When bovine capillary endothelial (BCE) cells were treated with 10 ng/ml of basic fibroblast growth factor (bFGF) for 10 or 30 minutes at 37°C, washed extensively with phosphate-buffered saline (PBS) and incubated in bFGF-free medium, plasminogen activator (PA) production was stimulated to the same extent as in cells exposed continuously to bFGF. Three methods of removing bFGF from heparin-like binding sites in the extracellular matrix, but not from bFGF receptors, abolished this long-term effect of a brief exposure to bFGF. First, BCE cells exposed to bFGF for 30 minutes were washed with 2M NaCI and incubated in bFGF-free medium. Second, BCE cells were incubated with bFGF for 10 minutes in the presence of heparin, and cells were washed with PBS and incubated in bFGF-free medium. Third, BCE cell cultures were treated with heparinase and exposed to bFGF. Each of these treatments abolished the long-term (24-48 hours) stimulation of PA production normally observed after brief exposure to bFGF. In each of these experiments, incubation of cells in bFGF-containing medium after the treatments resulted in normal stimulation of PA production, demonstrating that the treatments did not harm the cells. Stimulation of DNA synthesis was observed when cells were exposed to bFGF for 2 hours at 4°C, incubated in bFGF-free medium for 24 hours at 37°C, and assayed for ³H-thymidine incorporation. However, no stimulation was observed if the 2 hours incubation at 4°C was carried out in the presence of heparin. Thus, long-term stimulation of PA activity and DNA synthesis after a brief exposure to bFGF seems to be a consequence of bFGF binding to the extracellular matrix.

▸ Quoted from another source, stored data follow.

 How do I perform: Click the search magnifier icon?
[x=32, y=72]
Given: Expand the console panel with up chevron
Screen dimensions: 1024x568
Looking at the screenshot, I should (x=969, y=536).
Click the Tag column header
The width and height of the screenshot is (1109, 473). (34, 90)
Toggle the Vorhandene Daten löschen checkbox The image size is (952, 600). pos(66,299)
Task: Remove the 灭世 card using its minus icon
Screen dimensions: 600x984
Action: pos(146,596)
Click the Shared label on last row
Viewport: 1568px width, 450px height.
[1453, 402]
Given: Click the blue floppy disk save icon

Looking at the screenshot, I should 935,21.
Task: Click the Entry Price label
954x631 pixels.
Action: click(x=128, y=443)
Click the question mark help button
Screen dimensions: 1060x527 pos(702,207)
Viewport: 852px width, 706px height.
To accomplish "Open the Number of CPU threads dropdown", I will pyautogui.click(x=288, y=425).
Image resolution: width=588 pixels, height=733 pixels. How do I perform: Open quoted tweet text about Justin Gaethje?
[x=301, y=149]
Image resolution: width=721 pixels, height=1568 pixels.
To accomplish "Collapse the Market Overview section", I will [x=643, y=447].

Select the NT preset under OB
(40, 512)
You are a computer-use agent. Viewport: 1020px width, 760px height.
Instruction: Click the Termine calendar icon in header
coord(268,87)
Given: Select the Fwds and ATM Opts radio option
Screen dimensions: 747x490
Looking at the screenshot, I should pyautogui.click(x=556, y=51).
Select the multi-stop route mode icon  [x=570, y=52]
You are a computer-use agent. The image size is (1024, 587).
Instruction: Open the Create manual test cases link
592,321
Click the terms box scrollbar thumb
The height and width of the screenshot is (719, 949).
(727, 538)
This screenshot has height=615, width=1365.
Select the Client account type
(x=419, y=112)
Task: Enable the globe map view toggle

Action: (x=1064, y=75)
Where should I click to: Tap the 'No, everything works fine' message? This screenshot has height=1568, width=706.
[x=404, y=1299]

The extracellular matrixmay act as a physiologic buffer, binding bFGF when concentrations are high and releasing it later for interaction with its receptor. This interaction with matrix may be required for the in vivo action of bFGF.     

Cell density dependent effects of TGF-beta demonstrated by a plasminogen activator-based assay for TGF-beta.

Transforming growth factor-beta 1 (TGF-beta 1) induces a decrease in plasminogen activator (PA) expression in confluent cultures of bovine aortic endothelial (BAE) cells. We describe an assay using the suppression of PA expression in confluent BAE cells by TGF-beta 1 which detects concentrations of the growth factor ranging from 5 to 200 pg/ml and has an ED50 of 15-20 pg/ml. The assay can be performed in 96-well plates and requires a minimum of 35 ul of solution per sample, thereby limiting the amount of reagents required and allowing many samples to be tested in a single assay. Here we demonstrate that the effect of TGF-beta 1 on PA expression in BAE cells depends on the length of time the cells are exposed to the growth factor and the density at which the cells are plated. In cells plated at a high density (3.5 x 10(5) cells/cm2), both 4 h and 24 h exposures to TGF-beta 1 suppress PA expression. However, with cells plated sparsely (3.5 x 10(4) cells/cm2), a 4 h exposure to TGF-beta 1 increases PA expression 2-fold, whereas a 24 h exposure results in an 85% inhibition of basal PA expression. The paradoxical stimulation of PA expression in cells at a sparse density upon 4 h exposure to TGF-beta 1 occurs in a dose-dependent manner with an ED50 of 15-20 pg/ml. This bifunctional response of PA production in cells exposed to TGF-beta 1 may have implications with regard to the role of TGF-beta 1 in angiogenesis.